» SOURCE:
Dr. Ian Garner Profile picture
Mar 7 19 tweets 5 min read
Big Thread: Why the pro-war “Z” campaign you’ve been seeing has proven to be another Putin regime propaganda flop.

What is this campaign? You’ve seen the “Z” pop up everywhere on cars, in “spontaneous” demonstrations, and in that weird fascisty macho video.
This is an astroturfing campaign. It’s supposed to be grassroots, but it comes from big state-sponsored accounts & sources.

The “Z” refers to the letter marked on Russian vehicles in Ukraine and also to the first letter of the word “Za” (За), which means “For”.
The Z logo is usually accompanied with hashtags: #ZaRossiyu, #ZaMir, #ZaNashikh, #ZaSpravedlivost: For Russia, For Peace, For Our Boys, For Justice. (I know they make no sense, but bear with me).
Why pick a Latin character? I think this is a stupid move. It alludes to the first letter of Zelensky’s name, it’s Western in a war against Western values, & it’s impossible to meaningfully search for it on social (try googling “Z”) = Campaign doomed.
But I *think* the logic is to link to the St. George ribbon, which is the Russian equivalent of the remembrance poppy. It’s becoming increasingly popular to wear the ribbon around Victory Day in recent years as a sign of respect.
The ribbon is often depicted crisscrossed to make new patterns. Same with the “Z.” So when you see this orange and black symbol, the reference is to WW2 memory.
What does that mean in practice? For us, memory of war is dominated by the phrase “never again”. For Russians, in a nutshell, it’s “We’ll do this again if we have to.” When you see these stripes, Russians are signalling their intent: we’ve sacrificed everything
– 25 million people – to do this before, we’ll do it all over again now.
The images are getting widely shared here, but the most striking images are those obviously choreographed by state proxies. This one is organized by the Youth Army (think cub scouts with guns). Obviously not spontaneous invocations of the campaign.
Here’s another, from sunny Stupino near Moscow. Supposedly spontaneous, but who the hell in Stupino has access to a fleet of shiny SUVs and a really, really long Russia flag except state operators?
“But people are attending!” you say. There was a big thread yesterday that claimed people’s participation in these actions as proof that people support the gvt. This is a very sketchy claim. The gvt has a long history of forcing students & state workers...
...who it can pressure into attending these sorts of demonstrations. This is an old Soviet method of encouraging “voluntary” work that was, well, not so voluntary.

» DATASET EXTRACT:

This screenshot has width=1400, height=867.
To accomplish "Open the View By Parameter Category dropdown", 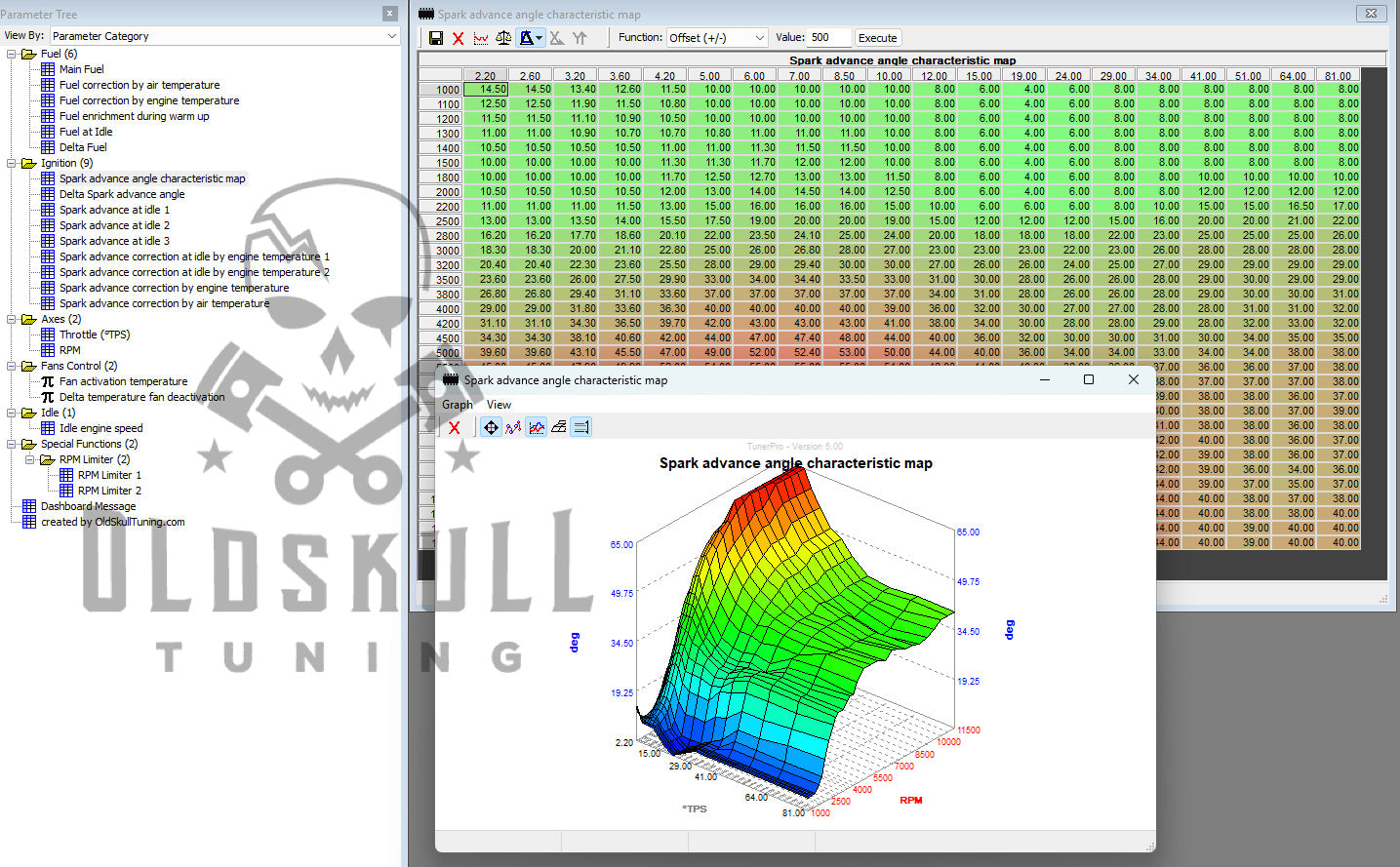I will 224,36.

» EXERCISE REQUIREMENTS:
1. In the thread about the "Z" campaign, what is the St. George ribbon called the Russian equivalent of?
2. Name every hashtag that the thread about the "Z" campaign says usually accompanies the Z logo.

» RESULTS BY TASK:
1. The remembrance poppy.

2. #ZaRossiyu, #ZaMir, #ZaNashikh, #ZaSpravedlivost